- Extrait
'''

DOC. n° 67 : Roland BARTHES. L’obvie et l’obtus, 1982.

 

 

LA PEINTURE EST-ELLE UN LANGAGE  ?

 

 

            Depuis que la linguistique a pris l'extension que l'on sait, en tout cas depuis que l'auteur de ces lignes a dit son intérêt pour la sémiologie (voici maintenant une douzaine d'années), combien de fois lui a-t-on fait cette question : la peinture est-elle un langage ? Cependant, jusqu'à présent, nulle réponse : on n'arrivait pas à établir ni le lexique ni la grammaire générale de la peinture, à mettre d'un côté les signifiants du tableau, de l'autre ses signifiés, et à systématiser leurs règles de substitution et de combinaison. La sémiologie, comme science des signes, ne parvenait pas à mordre sur l'art : blocage malheureux, puisqu'il renforçait par carence la vieille idée humaniste selon laquelle la création artistique ne peut être “réduite” à un système : le système, on le sait, est réputé ennemi de l'homme et de l'art.

 

            A vrai dire, se demander si la peinture est un langage est déjà une question morale, qui appelle une réponse mitigée, une réponse morte, sauvegardant les droits de l'individu créateur (l'artiste) et ceux d'une universalité humaine (la société). Comme tout novateur, Jean-Louis Schefer ne répond pas aux questions truquées de l'art (de sa philosophie ou de son histoire) ; il leur substitue une question apparemment marginale, mais dont la distance l'amène à constituer un champ inédit où la peinture et sa relation (comme on dit : une relation de voyage), la structure, le texte, le code, le système, la représentation et la figuration, tous ces termes hérités de la sémiologie, sont distribués selon une topologie nouvelle, qui constitue “une nouvelle façon de sentir, une nouvelle façon de penser”. Cette question est à peu près la suivante : quel est le rapport du tableau et du langage dont fatalement on se sert pour le lire - c'est-à-dire pour (implicitement) l'écrire ? Ce rapport n'est-il pas le tableau lui-même ?

'''

- Consignes
1 - Reproduisez le passage de l'extrait sur la peinture et le langage qui va de "Depuis que la" jusqu'à "et de l'art." inclus.
2 - Répondez à ces questions sur l'extrait :
(a) Depuis combien d'années l'auteur de ces lignes a-t-il dit son intérêt pour la sémiologie ?
(b) Quels droits la réponse mitigée sauvegarde-t-elle ?
(c) Qui ne répond pas aux questions truquées de l'art ?

- Lignes fournies

'''

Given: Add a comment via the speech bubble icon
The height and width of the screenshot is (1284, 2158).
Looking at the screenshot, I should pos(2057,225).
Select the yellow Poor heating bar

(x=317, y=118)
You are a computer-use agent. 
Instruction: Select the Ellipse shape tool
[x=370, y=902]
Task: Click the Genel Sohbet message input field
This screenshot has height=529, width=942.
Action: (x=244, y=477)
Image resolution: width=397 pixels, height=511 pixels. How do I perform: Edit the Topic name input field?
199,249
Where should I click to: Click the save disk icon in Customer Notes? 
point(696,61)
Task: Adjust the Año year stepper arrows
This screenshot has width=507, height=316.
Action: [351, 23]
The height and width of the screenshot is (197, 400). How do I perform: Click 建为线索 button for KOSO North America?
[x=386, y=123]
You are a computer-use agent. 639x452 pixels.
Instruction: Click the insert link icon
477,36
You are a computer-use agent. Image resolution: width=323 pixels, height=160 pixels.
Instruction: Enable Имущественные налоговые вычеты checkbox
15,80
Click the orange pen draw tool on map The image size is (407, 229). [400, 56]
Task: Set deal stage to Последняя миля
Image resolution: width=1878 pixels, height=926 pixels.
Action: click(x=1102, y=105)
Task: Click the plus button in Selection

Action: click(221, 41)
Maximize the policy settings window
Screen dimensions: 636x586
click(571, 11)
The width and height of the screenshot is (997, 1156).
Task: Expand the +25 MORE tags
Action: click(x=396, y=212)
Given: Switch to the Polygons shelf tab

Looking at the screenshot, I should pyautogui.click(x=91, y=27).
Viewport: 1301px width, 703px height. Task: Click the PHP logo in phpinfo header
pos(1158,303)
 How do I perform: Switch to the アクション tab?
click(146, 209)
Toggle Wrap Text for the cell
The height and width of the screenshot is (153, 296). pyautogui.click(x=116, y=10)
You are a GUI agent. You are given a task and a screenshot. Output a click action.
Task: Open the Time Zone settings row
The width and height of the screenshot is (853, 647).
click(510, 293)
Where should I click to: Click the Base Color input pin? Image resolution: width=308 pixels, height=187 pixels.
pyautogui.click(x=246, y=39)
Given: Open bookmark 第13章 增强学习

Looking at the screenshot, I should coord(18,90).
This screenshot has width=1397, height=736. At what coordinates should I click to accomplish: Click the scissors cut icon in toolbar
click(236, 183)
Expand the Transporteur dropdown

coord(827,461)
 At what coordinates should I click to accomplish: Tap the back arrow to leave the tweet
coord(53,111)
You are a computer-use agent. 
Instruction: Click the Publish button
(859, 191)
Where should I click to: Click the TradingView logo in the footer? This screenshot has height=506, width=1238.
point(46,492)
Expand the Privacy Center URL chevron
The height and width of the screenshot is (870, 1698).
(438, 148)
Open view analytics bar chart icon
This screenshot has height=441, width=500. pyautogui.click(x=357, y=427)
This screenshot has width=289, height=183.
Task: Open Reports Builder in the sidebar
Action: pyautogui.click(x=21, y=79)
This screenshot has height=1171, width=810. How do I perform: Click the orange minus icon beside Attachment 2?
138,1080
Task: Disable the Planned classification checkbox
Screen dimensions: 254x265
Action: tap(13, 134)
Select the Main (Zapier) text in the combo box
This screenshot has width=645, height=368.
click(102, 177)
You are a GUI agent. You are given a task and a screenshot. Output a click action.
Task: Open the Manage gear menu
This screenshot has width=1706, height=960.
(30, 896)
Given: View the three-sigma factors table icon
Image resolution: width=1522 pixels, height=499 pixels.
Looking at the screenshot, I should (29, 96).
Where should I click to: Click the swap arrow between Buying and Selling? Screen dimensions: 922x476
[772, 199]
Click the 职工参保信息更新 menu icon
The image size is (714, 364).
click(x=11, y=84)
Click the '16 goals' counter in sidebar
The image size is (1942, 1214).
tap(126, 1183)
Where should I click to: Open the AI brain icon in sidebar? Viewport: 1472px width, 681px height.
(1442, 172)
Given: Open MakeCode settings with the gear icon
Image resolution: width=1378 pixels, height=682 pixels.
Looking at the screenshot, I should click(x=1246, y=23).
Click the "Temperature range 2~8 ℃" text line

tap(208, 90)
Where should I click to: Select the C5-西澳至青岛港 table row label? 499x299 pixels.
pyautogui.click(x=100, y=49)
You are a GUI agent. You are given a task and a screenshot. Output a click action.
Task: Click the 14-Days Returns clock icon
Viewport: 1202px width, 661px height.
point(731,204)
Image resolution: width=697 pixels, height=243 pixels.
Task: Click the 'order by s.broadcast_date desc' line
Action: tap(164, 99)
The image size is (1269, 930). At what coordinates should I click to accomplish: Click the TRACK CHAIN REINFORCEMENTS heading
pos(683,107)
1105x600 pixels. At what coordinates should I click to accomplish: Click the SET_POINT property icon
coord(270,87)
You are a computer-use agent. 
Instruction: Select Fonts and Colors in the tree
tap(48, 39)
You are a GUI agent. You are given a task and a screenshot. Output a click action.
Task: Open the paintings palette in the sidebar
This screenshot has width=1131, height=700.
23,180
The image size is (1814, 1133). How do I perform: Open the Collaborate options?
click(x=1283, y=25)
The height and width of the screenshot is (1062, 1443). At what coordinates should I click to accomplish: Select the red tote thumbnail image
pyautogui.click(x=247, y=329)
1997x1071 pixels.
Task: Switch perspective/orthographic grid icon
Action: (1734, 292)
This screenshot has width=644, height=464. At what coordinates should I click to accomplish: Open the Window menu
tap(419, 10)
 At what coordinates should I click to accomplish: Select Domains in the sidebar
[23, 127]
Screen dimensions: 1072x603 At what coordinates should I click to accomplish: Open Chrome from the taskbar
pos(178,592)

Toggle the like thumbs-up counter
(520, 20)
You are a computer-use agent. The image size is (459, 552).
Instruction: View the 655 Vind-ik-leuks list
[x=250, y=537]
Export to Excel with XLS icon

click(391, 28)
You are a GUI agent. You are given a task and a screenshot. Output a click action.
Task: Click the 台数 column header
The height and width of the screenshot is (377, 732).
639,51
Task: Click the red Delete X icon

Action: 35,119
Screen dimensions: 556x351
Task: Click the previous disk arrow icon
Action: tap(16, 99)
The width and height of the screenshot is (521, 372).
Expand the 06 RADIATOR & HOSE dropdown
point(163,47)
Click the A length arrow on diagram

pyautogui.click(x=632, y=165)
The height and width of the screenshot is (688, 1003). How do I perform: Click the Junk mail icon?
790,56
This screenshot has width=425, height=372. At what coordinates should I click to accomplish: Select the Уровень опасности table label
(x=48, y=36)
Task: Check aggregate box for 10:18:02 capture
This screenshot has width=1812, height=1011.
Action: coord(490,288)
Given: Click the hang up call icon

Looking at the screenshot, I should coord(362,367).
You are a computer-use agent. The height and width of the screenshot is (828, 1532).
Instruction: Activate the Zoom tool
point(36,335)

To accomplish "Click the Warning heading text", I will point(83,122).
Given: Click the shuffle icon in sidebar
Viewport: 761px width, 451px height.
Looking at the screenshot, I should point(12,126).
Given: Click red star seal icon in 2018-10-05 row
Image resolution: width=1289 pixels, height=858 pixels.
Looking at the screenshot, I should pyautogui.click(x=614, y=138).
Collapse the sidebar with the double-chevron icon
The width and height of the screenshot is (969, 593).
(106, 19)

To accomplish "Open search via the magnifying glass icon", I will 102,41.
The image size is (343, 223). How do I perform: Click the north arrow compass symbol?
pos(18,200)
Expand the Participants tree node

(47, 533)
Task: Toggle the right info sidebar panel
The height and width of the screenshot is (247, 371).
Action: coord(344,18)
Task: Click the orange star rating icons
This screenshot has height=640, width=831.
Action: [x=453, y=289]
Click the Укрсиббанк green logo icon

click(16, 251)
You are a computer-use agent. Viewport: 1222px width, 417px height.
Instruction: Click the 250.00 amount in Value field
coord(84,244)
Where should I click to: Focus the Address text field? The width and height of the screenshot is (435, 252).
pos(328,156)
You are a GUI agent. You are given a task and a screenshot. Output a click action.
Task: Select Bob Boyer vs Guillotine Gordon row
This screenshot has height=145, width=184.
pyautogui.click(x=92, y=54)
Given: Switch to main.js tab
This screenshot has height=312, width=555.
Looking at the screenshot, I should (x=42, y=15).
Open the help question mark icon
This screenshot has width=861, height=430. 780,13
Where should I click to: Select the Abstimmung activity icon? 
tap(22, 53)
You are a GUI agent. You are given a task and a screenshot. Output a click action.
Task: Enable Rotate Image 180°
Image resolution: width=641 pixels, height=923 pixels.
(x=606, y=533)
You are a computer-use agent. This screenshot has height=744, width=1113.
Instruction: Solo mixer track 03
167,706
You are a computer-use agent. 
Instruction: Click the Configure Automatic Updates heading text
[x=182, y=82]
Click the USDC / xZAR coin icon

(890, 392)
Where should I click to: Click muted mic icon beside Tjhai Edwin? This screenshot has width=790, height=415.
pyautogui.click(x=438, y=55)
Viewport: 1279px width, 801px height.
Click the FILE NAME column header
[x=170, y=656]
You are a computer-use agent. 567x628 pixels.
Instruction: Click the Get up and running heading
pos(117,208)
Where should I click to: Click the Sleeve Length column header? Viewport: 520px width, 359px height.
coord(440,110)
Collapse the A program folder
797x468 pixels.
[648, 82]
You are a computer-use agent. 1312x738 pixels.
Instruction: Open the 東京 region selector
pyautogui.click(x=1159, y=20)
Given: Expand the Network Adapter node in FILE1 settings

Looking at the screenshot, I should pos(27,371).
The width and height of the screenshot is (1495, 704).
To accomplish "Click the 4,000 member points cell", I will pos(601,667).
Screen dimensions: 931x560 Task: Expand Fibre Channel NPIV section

'''

- Résultats attendus
1 -
Depuis que la linguistique a pris l'extension que l'on sait, en tout cas depuis que l'auteur de ces lignes a dit son intérêt pour la sémiologie (voici maintenant une douzaine d'années), combien de fois lui a-t-on fait cette question : la peinture est-elle un langage ? Cependant, jusqu'à présent, nulle réponse : on n'arrivait pas à établir ni le lexique ni la grammaire générale de la peinture, à mettre d'un côté les signifiants du tableau, de l'autre ses signifiés, et à systématiser leurs règles de substitution et de combinaison. La sémiologie, comme science des signes, ne parvenait pas à mordre sur l'art : blocage malheureux, puisqu'il renforçait par carence la vieille idée humaniste selon laquelle la création artistique ne peut être “réduite” à un système : le système, on le sait, est réputé ennemi de l'homme et de l'art.

2 -
(a) Une douzaine d'années.
(b) Les droits de l'individu créateur (l'artiste) et ceux d'une universalité humaine (la société).
(c) Jean-Louis Schefer.